Exercise prompt
Rewrite all of the entries below, substituting "check box" for every occurrence of "checkbox" and leaving everything else unchanged.

Material for this exercise
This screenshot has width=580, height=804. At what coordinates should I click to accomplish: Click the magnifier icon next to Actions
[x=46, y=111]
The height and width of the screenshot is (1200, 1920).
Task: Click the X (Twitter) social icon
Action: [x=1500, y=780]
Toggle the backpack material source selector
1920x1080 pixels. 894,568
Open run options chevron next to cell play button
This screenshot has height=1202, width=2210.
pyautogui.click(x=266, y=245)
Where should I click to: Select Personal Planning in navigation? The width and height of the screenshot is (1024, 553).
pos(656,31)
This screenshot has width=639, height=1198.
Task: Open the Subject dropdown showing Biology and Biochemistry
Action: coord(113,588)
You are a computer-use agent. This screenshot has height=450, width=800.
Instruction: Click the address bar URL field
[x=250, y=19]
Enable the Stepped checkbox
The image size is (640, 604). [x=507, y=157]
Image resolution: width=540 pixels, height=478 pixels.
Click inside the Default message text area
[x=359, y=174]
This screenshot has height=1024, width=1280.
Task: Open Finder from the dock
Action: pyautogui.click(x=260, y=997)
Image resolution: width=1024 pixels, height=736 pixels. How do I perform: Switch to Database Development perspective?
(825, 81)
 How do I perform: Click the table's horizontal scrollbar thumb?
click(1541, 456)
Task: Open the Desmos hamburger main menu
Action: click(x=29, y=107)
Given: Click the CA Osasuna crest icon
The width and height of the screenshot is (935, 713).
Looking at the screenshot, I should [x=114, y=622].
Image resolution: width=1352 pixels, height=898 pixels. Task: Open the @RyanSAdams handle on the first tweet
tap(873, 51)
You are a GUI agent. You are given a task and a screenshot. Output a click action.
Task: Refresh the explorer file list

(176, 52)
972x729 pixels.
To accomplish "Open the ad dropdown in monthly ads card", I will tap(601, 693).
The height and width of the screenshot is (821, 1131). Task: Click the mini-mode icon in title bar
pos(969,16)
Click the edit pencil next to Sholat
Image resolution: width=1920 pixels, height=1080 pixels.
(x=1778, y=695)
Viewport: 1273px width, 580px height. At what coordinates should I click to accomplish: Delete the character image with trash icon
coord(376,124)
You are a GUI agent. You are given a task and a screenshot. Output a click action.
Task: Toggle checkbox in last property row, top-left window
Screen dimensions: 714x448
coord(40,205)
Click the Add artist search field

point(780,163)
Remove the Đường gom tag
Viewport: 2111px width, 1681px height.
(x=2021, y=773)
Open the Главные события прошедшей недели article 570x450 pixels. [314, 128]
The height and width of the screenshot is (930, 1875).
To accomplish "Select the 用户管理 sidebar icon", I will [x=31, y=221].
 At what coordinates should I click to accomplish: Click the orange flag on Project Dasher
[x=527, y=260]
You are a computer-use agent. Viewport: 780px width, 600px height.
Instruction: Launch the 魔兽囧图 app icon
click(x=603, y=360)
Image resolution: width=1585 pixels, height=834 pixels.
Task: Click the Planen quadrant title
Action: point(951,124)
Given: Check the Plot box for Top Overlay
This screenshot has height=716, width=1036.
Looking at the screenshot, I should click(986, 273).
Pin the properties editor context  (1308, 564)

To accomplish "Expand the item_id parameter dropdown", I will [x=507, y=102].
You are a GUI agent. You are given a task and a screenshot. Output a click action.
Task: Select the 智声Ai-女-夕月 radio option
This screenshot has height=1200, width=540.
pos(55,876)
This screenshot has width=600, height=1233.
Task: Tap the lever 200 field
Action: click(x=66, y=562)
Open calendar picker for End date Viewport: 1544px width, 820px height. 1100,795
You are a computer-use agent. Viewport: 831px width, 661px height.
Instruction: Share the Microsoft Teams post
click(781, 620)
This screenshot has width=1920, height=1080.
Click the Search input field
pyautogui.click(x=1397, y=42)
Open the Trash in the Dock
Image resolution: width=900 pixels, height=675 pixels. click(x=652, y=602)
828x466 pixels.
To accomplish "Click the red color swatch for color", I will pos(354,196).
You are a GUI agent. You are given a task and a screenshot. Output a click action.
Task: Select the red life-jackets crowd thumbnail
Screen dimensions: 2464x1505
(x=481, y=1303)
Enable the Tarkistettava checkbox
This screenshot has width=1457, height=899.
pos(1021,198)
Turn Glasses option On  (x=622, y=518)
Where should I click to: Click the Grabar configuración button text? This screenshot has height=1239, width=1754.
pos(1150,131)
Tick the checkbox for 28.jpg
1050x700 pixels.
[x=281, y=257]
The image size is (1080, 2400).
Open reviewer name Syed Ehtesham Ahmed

Complete response
This screenshot has width=580, height=804. At what coordinates should I click to accomplish: Click the magnifier icon next to Actions
[x=46, y=111]
The height and width of the screenshot is (1200, 1920).
Task: Click the X (Twitter) social icon
Action: [x=1500, y=780]
Toggle the backpack material source selector
1920x1080 pixels. 894,568
Open run options chevron next to cell play button
This screenshot has height=1202, width=2210.
pyautogui.click(x=266, y=245)
Where should I click to: Select Personal Planning in navigation? The width and height of the screenshot is (1024, 553).
pos(656,31)
This screenshot has width=639, height=1198.
Task: Open the Subject dropdown showing Biology and Biochemistry
Action: coord(113,588)
You are a computer-use agent. This screenshot has height=450, width=800.
Instruction: Click the address bar URL field
[x=250, y=19]
Enable the Stepped check box
The image size is (640, 604). [x=507, y=157]
Image resolution: width=540 pixels, height=478 pixels.
Click inside the Default message text area
[x=359, y=174]
This screenshot has height=1024, width=1280.
Task: Open Finder from the dock
Action: pyautogui.click(x=260, y=997)
Image resolution: width=1024 pixels, height=736 pixels. How do I perform: Switch to Database Development perspective?
(825, 81)
 How do I perform: Click the table's horizontal scrollbar thumb?
click(1541, 456)
Task: Open the Desmos hamburger main menu
Action: click(x=29, y=107)
Given: Click the CA Osasuna crest icon
The width and height of the screenshot is (935, 713).
Looking at the screenshot, I should [x=114, y=622].
Image resolution: width=1352 pixels, height=898 pixels. Task: Open the @RyanSAdams handle on the first tweet
tap(873, 51)
You are a GUI agent. You are given a task and a screenshot. Output a click action.
Task: Refresh the explorer file list

(176, 52)
972x729 pixels.
To accomplish "Open the ad dropdown in monthly ads card", I will tap(601, 693).
The height and width of the screenshot is (821, 1131). Task: Click the mini-mode icon in title bar
pos(969,16)
Click the edit pencil next to Sholat
Image resolution: width=1920 pixels, height=1080 pixels.
(x=1778, y=695)
Viewport: 1273px width, 580px height. At what coordinates should I click to accomplish: Delete the character image with trash icon
coord(376,124)
You are a GUI agent. You are given a task and a screenshot. Output a click action.
Task: Toggle check box in last property row, top-left window
Screen dimensions: 714x448
coord(40,205)
Click the Add artist search field

point(780,163)
Remove the Đường gom tag
Viewport: 2111px width, 1681px height.
(x=2021, y=773)
Open the Главные события прошедшей недели article 570x450 pixels. [314, 128]
The height and width of the screenshot is (930, 1875).
To accomplish "Select the 用户管理 sidebar icon", I will [x=31, y=221].
 At what coordinates should I click to accomplish: Click the orange flag on Project Dasher
[x=527, y=260]
You are a computer-use agent. Viewport: 780px width, 600px height.
Instruction: Launch the 魔兽囧图 app icon
click(x=603, y=360)
Image resolution: width=1585 pixels, height=834 pixels.
Task: Click the Planen quadrant title
Action: point(951,124)
Given: Check the Plot box for Top Overlay
This screenshot has height=716, width=1036.
Looking at the screenshot, I should click(986, 273).
Pin the properties editor context  (1308, 564)

To accomplish "Expand the item_id parameter dropdown", I will [x=507, y=102].
You are a GUI agent. You are given a task and a screenshot. Output a click action.
Task: Select the 智声Ai-女-夕月 radio option
This screenshot has height=1200, width=540.
pos(55,876)
This screenshot has width=600, height=1233.
Task: Tap the lever 200 field
Action: click(x=66, y=562)
Open calendar picker for End date Viewport: 1544px width, 820px height. 1100,795
You are a computer-use agent. Viewport: 831px width, 661px height.
Instruction: Share the Microsoft Teams post
click(781, 620)
This screenshot has width=1920, height=1080.
Click the Search input field
pyautogui.click(x=1397, y=42)
Open the Trash in the Dock
Image resolution: width=900 pixels, height=675 pixels. click(x=652, y=602)
828x466 pixels.
To accomplish "Click the red color swatch for color", I will pos(354,196).
You are a GUI agent. You are given a task and a screenshot. Output a click action.
Task: Select the red life-jackets crowd thumbnail
Screen dimensions: 2464x1505
(x=481, y=1303)
Enable the Tarkistettava check box
This screenshot has width=1457, height=899.
pos(1021,198)
Turn Glasses option On  (x=622, y=518)
Where should I click to: Click the Grabar configuración button text? This screenshot has height=1239, width=1754.
pos(1150,131)
Tick the check box for 28.jpg
1050x700 pixels.
[x=281, y=257]
The image size is (1080, 2400).
Open reviewer name Syed Ehtesham Ahmed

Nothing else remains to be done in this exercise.